BEGIN

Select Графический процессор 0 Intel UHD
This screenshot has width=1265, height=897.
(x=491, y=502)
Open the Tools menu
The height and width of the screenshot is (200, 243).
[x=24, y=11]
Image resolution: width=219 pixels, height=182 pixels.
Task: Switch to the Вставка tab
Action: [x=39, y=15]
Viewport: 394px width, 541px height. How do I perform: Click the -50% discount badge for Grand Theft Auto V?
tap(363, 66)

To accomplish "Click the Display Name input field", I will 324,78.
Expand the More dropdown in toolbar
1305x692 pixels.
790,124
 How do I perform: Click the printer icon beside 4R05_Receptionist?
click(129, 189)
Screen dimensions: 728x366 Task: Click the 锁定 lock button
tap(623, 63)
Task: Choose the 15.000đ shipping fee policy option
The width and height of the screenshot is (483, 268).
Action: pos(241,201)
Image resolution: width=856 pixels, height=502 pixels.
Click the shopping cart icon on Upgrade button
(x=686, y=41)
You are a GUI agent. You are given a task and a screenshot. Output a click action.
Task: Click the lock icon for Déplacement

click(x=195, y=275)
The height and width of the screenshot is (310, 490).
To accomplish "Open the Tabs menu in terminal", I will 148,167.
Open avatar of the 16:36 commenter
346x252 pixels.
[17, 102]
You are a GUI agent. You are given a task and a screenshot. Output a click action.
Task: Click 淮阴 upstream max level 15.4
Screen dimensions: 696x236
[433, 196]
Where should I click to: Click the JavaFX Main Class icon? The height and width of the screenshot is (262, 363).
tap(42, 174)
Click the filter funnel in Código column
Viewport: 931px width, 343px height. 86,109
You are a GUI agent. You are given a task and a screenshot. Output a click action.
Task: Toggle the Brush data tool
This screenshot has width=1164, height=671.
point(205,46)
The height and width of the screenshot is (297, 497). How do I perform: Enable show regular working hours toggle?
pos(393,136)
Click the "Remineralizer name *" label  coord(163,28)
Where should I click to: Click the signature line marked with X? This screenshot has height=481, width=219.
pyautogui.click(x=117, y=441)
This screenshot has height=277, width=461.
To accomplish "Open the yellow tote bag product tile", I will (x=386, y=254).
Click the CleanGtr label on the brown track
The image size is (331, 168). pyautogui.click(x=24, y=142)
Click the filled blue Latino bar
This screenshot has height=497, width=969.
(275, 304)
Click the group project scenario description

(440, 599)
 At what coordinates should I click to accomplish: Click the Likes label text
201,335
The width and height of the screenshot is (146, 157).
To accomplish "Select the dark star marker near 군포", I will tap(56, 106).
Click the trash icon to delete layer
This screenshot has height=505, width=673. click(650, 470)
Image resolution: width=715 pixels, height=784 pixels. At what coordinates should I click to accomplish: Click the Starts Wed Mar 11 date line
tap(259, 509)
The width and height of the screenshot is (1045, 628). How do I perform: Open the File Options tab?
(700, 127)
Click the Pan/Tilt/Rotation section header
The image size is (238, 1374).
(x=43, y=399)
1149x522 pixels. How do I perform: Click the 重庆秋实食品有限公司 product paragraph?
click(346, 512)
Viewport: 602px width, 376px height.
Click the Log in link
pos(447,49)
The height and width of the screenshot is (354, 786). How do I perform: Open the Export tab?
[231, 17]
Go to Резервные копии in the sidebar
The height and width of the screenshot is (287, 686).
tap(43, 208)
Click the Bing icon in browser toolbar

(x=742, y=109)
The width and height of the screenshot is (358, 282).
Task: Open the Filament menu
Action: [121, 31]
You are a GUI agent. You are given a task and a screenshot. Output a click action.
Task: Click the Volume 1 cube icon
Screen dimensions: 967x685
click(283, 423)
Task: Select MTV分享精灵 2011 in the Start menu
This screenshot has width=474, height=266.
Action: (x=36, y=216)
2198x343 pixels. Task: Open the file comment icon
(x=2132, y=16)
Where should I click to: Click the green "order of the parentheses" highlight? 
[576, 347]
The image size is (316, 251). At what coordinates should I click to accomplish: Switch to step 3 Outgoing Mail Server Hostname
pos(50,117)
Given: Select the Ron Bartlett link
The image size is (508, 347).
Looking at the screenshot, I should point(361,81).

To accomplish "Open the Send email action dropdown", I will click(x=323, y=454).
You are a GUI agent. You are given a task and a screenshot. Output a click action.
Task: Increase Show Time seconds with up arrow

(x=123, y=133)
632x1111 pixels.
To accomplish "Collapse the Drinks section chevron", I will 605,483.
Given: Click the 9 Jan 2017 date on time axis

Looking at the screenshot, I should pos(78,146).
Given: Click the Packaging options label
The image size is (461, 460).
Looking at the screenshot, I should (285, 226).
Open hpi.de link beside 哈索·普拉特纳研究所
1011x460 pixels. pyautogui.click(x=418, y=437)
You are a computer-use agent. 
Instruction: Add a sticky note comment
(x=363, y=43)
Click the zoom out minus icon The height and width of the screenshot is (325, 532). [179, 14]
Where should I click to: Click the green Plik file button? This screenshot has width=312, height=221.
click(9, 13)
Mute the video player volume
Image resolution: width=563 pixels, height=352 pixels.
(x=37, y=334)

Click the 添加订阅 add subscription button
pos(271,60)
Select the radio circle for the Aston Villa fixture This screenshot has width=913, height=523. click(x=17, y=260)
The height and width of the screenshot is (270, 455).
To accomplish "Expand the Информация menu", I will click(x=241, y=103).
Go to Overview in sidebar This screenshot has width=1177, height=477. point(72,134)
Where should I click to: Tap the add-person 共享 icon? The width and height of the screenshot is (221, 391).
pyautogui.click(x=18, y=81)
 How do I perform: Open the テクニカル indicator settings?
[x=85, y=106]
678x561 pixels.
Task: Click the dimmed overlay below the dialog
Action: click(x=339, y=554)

END

» Task prompt: Lines with the word "Expand": copy each one from the data above.

» Task solution:
Expand the More dropdown in toolbar
To accomplish "Expand the Информация menu", I will click(x=241, y=103).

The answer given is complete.